CALVI RISORTA (CE) – “Non sono mai soddisfatti” oppure “Proteste esagerate”: oggi tuonano ancora più inadeguate le parole del Ministro della Salute Orazio Schillaci dinnanzi ai recenti scioperi dei medici e degli infermieri. Ogni giorno i fatti di cronaca dimostrano come le richieste del personale sanitario siano una legittima rivendicazione di ascolto. Una riflessione lampante ci è stata offerta su un piatto d’argento da un grave episodio accaduto la notte tra il 7 e l’8 dicembre presso la REMS (Residenza per l’esecuzione delle misure di sicurezza) di Calvi Risorta, in provincia di Caserta.
Alcuni sanitari hanno subito l’aggressione di uno dei pazienti-detenuti “rientrato ubriaco e visibilmente agitato”. Stimate le condizioni dell’uomo, il personale ha avuto la prontezza di allertare i Carabinieri e il 118 per richiedere un TSO (Trattamento Sanitario Obbligatorio). In presenza della divisa, il detenuto si è provvisoriamente calmato, sottoponendosi alla terapia. Tuttavia, non appena i Carabinieri hanno abbandonato la REMS, il paziente ha avuto uno scoppio di ira. Ha lanciato delle pietre contro le auto del personale. Ha aggredito infermieri e medici con calci e pugni. Uno dei sanitari ha addirittura ricevuto cinque giorni di prognosi. Sono stati documentati anche danni all’interno dello stesso edificio.

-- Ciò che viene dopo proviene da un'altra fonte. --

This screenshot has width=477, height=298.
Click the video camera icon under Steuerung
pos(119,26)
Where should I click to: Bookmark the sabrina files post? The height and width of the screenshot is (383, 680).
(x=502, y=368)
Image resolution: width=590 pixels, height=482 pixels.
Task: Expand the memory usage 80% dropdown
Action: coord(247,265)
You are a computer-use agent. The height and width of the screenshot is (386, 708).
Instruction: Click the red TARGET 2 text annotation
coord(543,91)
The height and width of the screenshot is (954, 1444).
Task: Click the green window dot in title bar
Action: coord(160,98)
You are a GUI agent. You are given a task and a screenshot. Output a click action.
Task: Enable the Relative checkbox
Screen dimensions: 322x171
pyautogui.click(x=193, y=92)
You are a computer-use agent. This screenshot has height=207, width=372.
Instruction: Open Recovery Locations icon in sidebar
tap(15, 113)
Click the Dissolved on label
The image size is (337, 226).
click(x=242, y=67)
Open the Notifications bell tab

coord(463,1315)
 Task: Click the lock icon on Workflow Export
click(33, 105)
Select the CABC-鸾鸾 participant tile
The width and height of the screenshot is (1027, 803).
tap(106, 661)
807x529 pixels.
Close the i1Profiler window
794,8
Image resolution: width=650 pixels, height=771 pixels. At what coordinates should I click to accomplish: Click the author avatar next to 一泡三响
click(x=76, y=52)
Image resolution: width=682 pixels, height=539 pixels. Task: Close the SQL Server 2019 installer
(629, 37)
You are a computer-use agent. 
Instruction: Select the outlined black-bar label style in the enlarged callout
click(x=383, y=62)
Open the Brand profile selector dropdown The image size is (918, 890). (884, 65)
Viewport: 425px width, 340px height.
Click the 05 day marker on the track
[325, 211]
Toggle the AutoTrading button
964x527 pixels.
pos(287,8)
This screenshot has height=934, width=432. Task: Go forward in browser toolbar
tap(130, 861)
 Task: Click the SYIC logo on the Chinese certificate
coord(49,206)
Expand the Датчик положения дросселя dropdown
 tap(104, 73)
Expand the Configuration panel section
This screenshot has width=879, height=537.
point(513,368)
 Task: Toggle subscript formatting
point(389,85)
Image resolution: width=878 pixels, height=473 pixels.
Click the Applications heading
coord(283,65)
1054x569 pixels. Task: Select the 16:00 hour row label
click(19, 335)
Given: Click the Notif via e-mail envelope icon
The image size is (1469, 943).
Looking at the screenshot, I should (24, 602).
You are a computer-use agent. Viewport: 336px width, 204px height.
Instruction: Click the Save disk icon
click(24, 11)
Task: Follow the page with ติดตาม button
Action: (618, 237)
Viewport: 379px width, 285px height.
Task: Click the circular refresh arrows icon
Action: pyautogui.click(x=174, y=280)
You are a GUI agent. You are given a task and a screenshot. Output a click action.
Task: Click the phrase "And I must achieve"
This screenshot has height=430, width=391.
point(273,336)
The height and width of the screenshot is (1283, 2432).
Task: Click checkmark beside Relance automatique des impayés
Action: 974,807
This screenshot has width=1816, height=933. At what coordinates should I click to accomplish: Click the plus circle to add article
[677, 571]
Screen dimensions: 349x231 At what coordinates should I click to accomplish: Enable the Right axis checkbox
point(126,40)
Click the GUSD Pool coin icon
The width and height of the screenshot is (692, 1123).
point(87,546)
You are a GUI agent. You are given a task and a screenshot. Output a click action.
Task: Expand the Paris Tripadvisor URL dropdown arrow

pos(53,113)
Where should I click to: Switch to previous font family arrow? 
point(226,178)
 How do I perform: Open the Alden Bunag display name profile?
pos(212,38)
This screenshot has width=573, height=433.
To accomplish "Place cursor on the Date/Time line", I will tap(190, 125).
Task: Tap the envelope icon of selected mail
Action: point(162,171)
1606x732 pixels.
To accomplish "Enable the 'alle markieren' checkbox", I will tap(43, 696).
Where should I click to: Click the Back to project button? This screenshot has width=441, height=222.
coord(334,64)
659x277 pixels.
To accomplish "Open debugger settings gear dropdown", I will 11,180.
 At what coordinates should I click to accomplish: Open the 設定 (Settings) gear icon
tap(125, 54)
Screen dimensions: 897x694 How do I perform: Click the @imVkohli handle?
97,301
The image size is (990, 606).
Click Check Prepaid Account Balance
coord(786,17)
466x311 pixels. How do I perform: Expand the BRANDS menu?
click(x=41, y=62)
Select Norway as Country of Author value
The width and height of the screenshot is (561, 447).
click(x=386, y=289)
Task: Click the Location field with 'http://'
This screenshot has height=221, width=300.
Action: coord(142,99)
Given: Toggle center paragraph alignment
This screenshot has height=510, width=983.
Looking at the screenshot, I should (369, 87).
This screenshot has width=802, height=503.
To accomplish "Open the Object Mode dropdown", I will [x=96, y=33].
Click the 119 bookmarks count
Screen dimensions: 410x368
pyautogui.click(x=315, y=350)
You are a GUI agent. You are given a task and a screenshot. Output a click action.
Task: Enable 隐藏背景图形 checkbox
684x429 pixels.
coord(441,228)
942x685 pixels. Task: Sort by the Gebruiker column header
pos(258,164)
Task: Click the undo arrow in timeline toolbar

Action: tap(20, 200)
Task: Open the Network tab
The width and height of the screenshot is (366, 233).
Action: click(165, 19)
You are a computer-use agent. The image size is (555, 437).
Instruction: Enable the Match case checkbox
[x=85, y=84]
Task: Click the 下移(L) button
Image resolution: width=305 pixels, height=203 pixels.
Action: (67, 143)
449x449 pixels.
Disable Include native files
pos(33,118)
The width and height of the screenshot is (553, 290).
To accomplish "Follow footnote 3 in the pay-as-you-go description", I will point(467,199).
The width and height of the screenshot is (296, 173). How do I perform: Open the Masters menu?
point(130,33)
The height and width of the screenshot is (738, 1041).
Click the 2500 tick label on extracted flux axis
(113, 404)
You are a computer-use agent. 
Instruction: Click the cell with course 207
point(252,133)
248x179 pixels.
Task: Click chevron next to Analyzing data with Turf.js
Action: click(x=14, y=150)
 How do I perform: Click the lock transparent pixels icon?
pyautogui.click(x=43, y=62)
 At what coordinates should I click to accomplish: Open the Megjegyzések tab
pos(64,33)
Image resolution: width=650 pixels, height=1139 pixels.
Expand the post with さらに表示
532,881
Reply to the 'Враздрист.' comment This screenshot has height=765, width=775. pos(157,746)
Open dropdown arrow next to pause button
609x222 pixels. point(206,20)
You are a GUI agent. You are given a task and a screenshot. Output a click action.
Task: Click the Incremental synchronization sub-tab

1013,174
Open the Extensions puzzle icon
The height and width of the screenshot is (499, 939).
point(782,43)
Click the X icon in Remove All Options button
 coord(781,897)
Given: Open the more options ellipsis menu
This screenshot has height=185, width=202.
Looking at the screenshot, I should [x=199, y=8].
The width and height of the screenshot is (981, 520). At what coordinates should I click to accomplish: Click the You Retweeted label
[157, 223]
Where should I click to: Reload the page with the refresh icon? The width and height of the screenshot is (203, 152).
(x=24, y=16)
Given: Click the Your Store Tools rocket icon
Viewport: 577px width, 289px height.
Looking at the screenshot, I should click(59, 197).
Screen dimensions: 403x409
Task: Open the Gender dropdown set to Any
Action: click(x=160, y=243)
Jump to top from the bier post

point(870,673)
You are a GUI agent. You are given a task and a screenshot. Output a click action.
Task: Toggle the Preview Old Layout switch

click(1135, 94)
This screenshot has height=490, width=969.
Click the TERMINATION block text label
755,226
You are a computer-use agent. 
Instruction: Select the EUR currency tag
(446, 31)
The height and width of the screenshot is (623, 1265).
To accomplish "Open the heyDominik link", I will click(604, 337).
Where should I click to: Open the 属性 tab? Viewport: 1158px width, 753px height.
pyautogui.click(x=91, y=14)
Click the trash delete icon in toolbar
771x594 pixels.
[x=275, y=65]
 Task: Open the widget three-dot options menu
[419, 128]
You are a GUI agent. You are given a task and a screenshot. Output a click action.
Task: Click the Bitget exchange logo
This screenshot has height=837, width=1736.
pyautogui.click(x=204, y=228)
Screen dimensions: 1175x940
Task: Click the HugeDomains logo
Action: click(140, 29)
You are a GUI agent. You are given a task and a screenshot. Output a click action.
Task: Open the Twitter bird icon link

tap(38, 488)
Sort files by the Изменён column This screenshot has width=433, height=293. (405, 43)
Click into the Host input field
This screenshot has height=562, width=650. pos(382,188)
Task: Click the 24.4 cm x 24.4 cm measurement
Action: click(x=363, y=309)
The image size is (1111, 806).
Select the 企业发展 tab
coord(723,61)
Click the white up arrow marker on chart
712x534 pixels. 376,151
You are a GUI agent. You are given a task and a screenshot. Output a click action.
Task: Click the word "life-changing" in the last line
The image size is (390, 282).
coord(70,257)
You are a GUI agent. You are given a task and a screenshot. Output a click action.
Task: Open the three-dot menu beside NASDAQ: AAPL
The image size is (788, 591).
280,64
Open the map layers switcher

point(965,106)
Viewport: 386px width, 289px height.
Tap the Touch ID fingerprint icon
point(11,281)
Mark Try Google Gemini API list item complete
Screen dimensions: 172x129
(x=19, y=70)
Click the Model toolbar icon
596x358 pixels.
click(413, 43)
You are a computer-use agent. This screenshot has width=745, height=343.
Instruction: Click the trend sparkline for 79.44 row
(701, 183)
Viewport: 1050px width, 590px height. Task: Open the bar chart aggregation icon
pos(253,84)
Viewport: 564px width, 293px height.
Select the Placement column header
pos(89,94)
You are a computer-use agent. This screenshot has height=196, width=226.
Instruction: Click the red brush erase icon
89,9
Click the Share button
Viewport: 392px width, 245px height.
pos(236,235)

Una vicenda raccapricciante anche solo da raccontare. A dar voce alle sue vittime è intervenuta fortunatamente l’associazione “Nessuno tocchi Ippocrate”, nata di proposito per denunciare le violenze ai danni del personale medico e infermieristico. La realtà è che in Italia vi sono nel settore sanitario innumerevoli vuoti normativi. Ad esempio, da manuale, una REMS è “una struttura residenziale che svolge funzioni terapeutico-riabilitative e socio-riabilitative, con permanenza transitoria ed eccezionale”. In soldoni ciò significa che si tratta di una struttura sanitaria destinata – come si sarà già intuito – persone che hanno commesso un reato e allo stesso tempo che siano affette da disturbi mentali (infermi di mente). Pazienti, ergo, socialmente pericolosi.
Non è sempre stato così. In origine esistevano i manicomi giudiziari in cui venivano accolte persone che avevano commesso un reato in stato di infermità mentale. L’individuo, sebbene prosciolto perché non punibile, veniva consegnato all’autorità di pubblica sicurezza. Se dopo un certo periodo la prognosi di pericolosità veniva confermata, il giudice ordinava il ricovero definitivo della persona.
Con la riforma dell’ordinamento penitenziario, i manicomi giudiziari sono stati sostituiti dagli Ospedali psichiatrici giudiziari. Il ricovero in queste strutture era una misura di sicurezza disciplinata dagli articoli 199 e seguenti del Codice penale. Ai sensi dell’articolo 202, comma 1: “possono essere applicate soltanto alle persone socialmente pericolose che abbiano commesso un fatto preveduto dalla legge come reato”. Per “socialmente pericoloso” si intende “quando è probabile che commetta nuovi fatti preveduti dalla legge come reati” (articolo 203, comma 1).
In seguito a un’indagine parlamentare del 2011 della commissione d’inchiesta istituita dal Senato, fu documentato un frequente degrado negli Ospedali psichiatrici giudiziari. Fu a quel punto che nacquero le REMS. Eppure le falle nel sistema continuano a esserci. “Nessuno tocchi Ippocrate” evidenzia l’esigenza di un presidio di polizia penitenziaria, trattandosi ad ogni modo di un carcere. Sarebbe urgente una stanza dove chiudere in sicurezza il detenuto in agitazione per evitare di nuocere al personale sanitario non addestrato a queste circostanze. L’associazione auspica infine al ripristino degli Ospedali psichiatrici giudiziari OPG. Richieste semplici, ma mirate.
Per arginare un problema che meriterebbe molta più attenzione. Senza normalizzare il fatto che il personale sanitario si rechi al lavoro nella consapevolezza di andare in trincea a causa delle mancanza del sistema. Sarebbe magari necessaria una nuova inchiesta per rimettere tutto in discussione e cercare finalmente delle soluzioni più equilibrate. Per offrire un servizio adeguato che non metta a rischio l’incolumità dei medici e degli infermieri. Per attuare un cambiamento che vada concretamente incontro alla realtà, meno fiabesca di quel che si possa immaginare.